Imitating The Dog re-set Conrad’s tale of lies and brutal greed and of the dark heart that beats within us all as the road journey of a black woman from Kinshasa (Keisha Greenidge's Marlow) through war-torn Europe, ending up tracking down Kurtz in a bombed-out building on the edge of London.

Heart Of Darkness refracted through the lens of 2019 negotiates race, gender and the themes of exploitation, violence and nationalism in a "parable for our times", played out against a backdrop of Brexit, a changing relationship with Europe and a deluded harking back to colonial days.

Imitating The Dog, like York company Pilot Theatre at the height of Marcus Romer's artistic directorship, have been at the forefront of bringing multi-media practices to theatre.
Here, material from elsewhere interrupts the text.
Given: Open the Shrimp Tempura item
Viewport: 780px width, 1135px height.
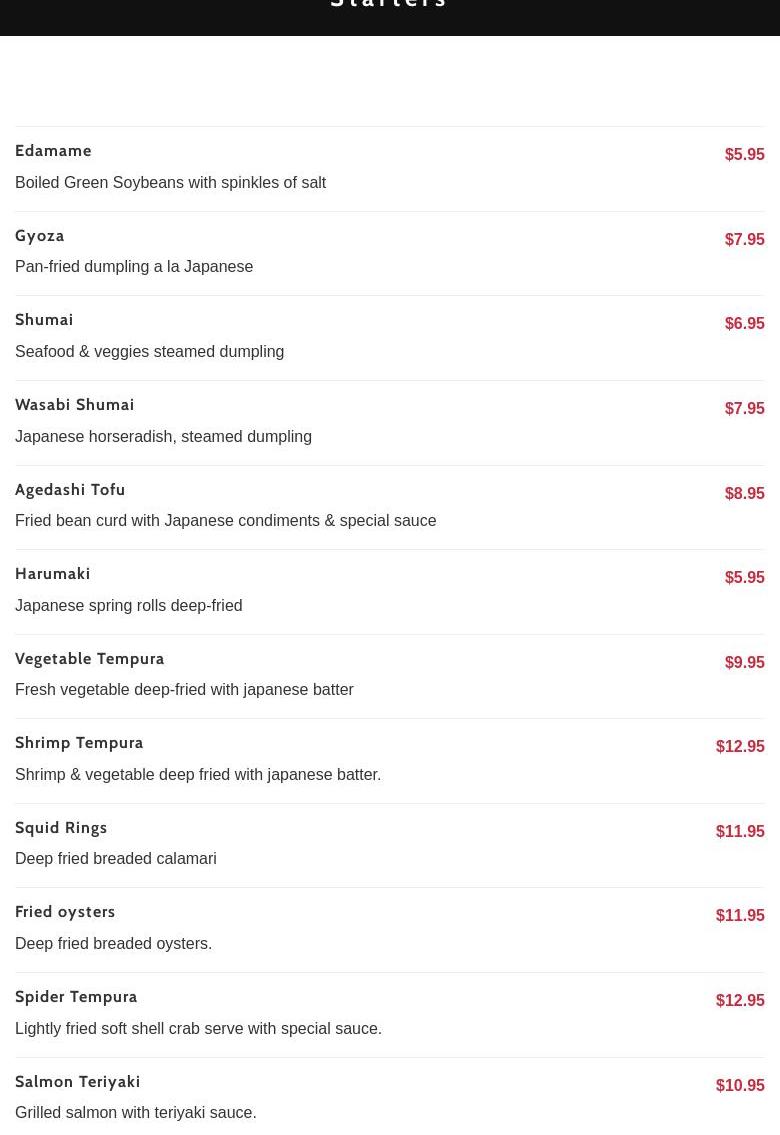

Such was the richness of the imagery on screen when fusing live performance, digital technology and live film-making that text sometimes played second fiddle, but Heart Of Darkness is the summation of what can be achieved with such bold and inventive storytelling.
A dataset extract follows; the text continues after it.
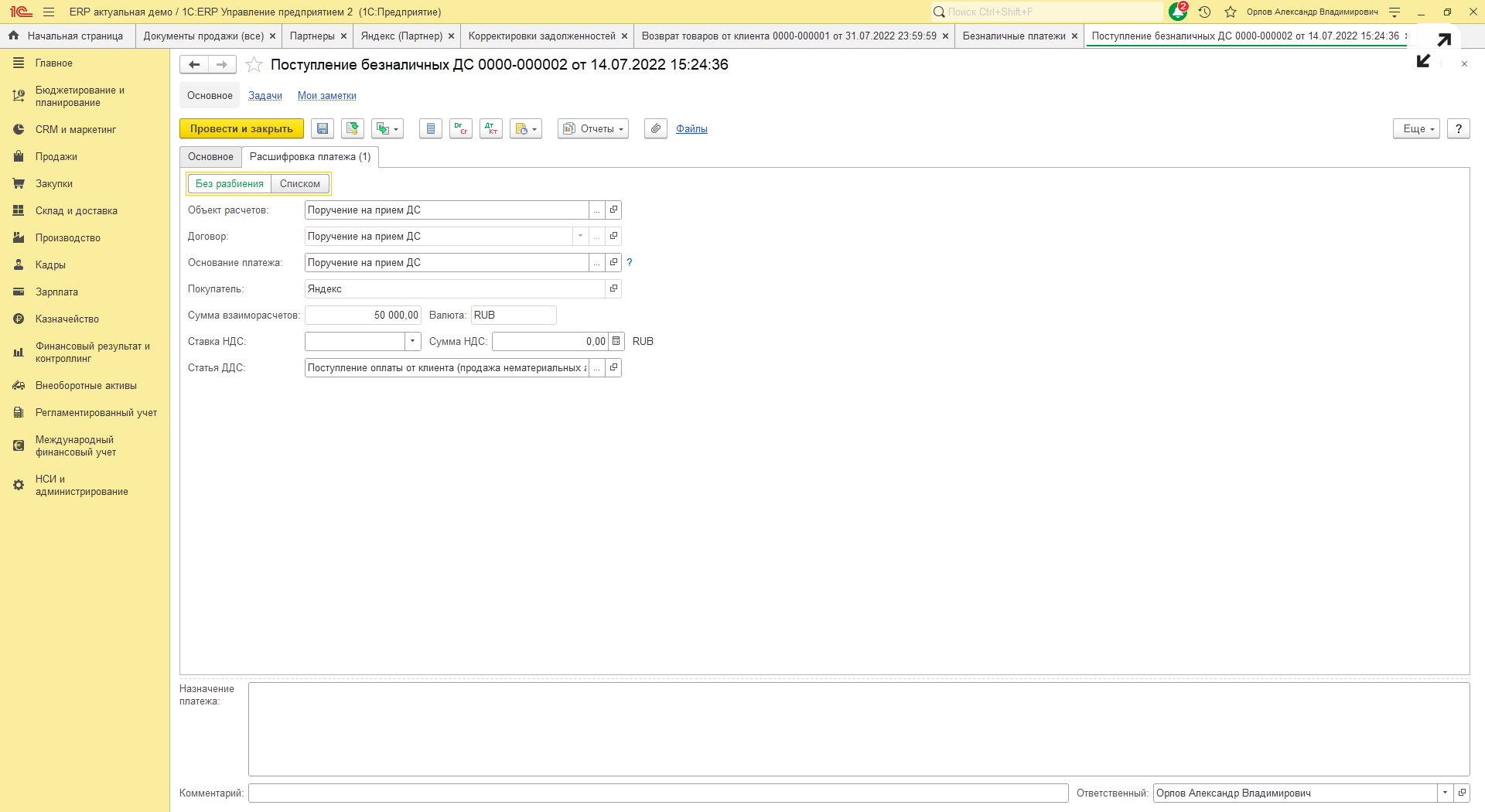Click the paperclip attachments icon
Viewport: 1485px width, 812px height.
point(655,129)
Simon Wainwright, as ever, is the technical wizard behind what you see, while actors not only perform but move the cameras too. On stage is a backdrop with such imagery as a picture of Conrad or a Union Flag and a crying Paul Gascoigne. Above the cast are three screens on which the film is mixed live, accompanied by text and lip-synched dialogue. Green-screen filming techniques play their part in a tapestry that constantly changes before your eyes, but is so effective at conveying the psychological as well as the physical.

The cast even break down theatre's fourth wall for scenes that portray Imitating The Dog's own struggles with Conrad’s writing as they heatedly discuss his text before returning to the road journey.

Imitating The Dog have gone to the heart of a "profound novel about the human experience” by being not too reverential, but still respectful, yet radical, and they even integrate imagery and music from Francis Ford Coppola's film adaptation, Apocalypse Now. Bravura theatre and film-making indeed.